Gov. Wallace, lawyers said, is slated to testify for the adjutant general he appointed to clean up the Guard, and Cornelia will appear for one of the Guard officials fired during that clean-up.

"The cavalier approach taken by the adjutant general and his staff" toward the National Guard Bureau rules issued from Washington "contributed significantly to the extra-regulatory attitude which prevailed throughout the Alabama Army National Guard recruiting program," wrote Maj. Francis J. Cummings in the report on the Army investigation.

The Alabama Guard, according to the report, routinely issued orders to its officials to work as recruiters on days that had already passed. The orders were backdated as part of the fraud in collecting federal money for supposedly full days of recruiting.

"Senior members" of the Alabama Guard, Cummings said, "Perpetuated what literally constituted a fraud against the federal government amounting to several hundred thousand dollars annually.

"This reprehensible practice of commissioned officers knowingly certifying false official information reflects a complete lack of moral responsibility on the part of the unit commander concerned and calls into question the integrity of every officer in the Alabama Army National Guard," he wrote.

Wallace, in response to the Army findings, last year named Henry B. Gray as head of the Alabama Guard and directed him to end the abuses.

William R. Cole, a colonel in the Alabama Guard, is suing Cummings, Gray and two members of the state legislature for $8 million on grounds they violated his constitutional rights in actions that resulted in his being fired as a state personnel officer.

Cole claims in his suit that thought his efforts and that of others, "Alabama's recruitment and retention program became the most successful in the nation and was a model for other state National Guards from about 1972 to 1976."

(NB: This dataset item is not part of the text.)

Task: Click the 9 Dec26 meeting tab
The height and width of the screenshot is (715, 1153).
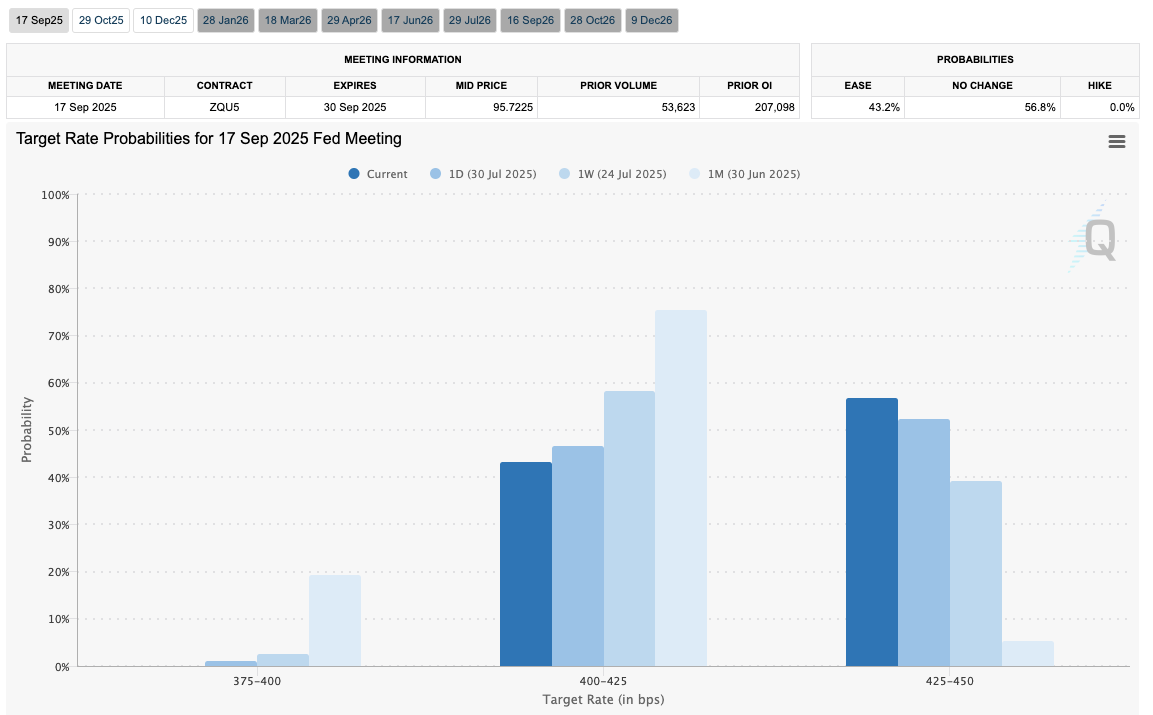Action: coord(652,20)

Despite such service, Cole charges, Gray called him a "bad apple in the barrel" and fired him from his state job on April 20, 1977. The Alabama personnel board restored Cole to his state job about three months later.

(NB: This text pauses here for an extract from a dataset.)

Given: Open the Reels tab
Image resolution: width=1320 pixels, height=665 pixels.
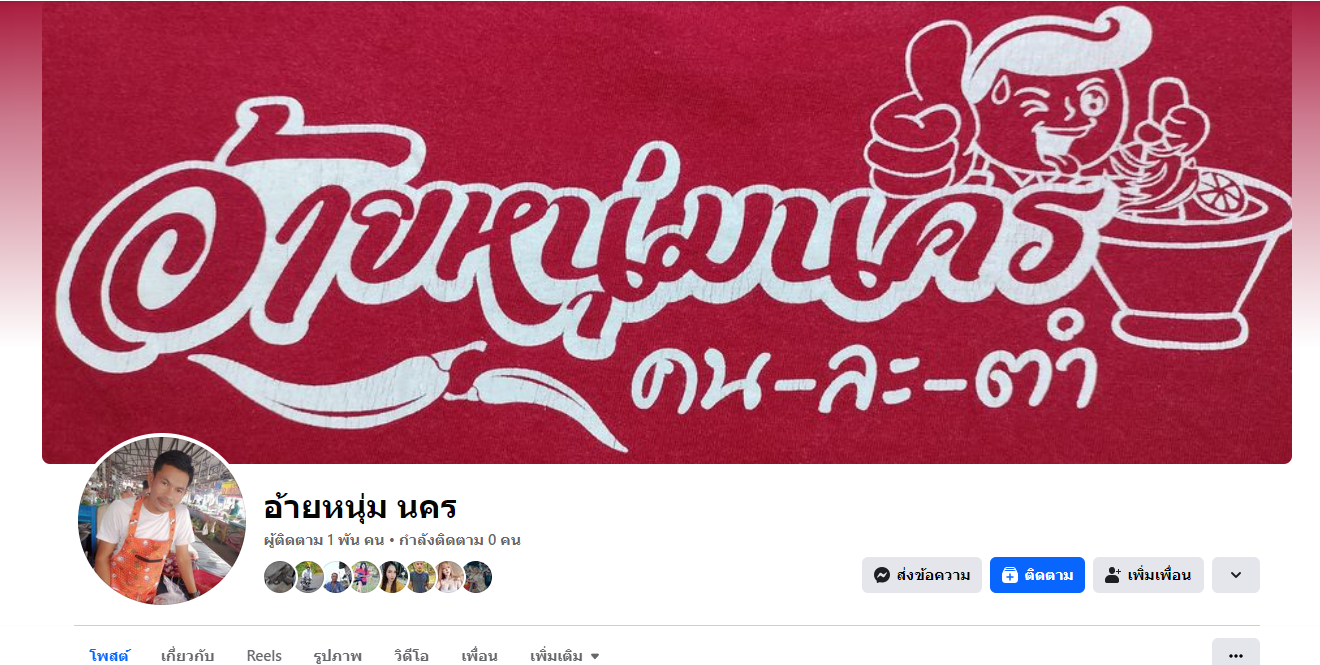Looking at the screenshot, I should pyautogui.click(x=264, y=656).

Gray, as head of the Alabama Guard, then unsuccessfully tried to strip Cole of his colonel's rank. He had to settled for such lesser punishments as denying "plaintiff his reserved parking space" and "a key to the military department building," the suit alleges.

Lucius F. Stanaland Jr., "a recruiting and retention specialist" in the Alabama Guard, has filed a similar suit against Gray, Cummings and the two state lawmakers, asking $150,000 in damages because his constitutional rights were violated in the actions that led to his suspension for five days from his jobs with the guard.

Government attorneys have failed in repeated attempts to have the suits dismissed.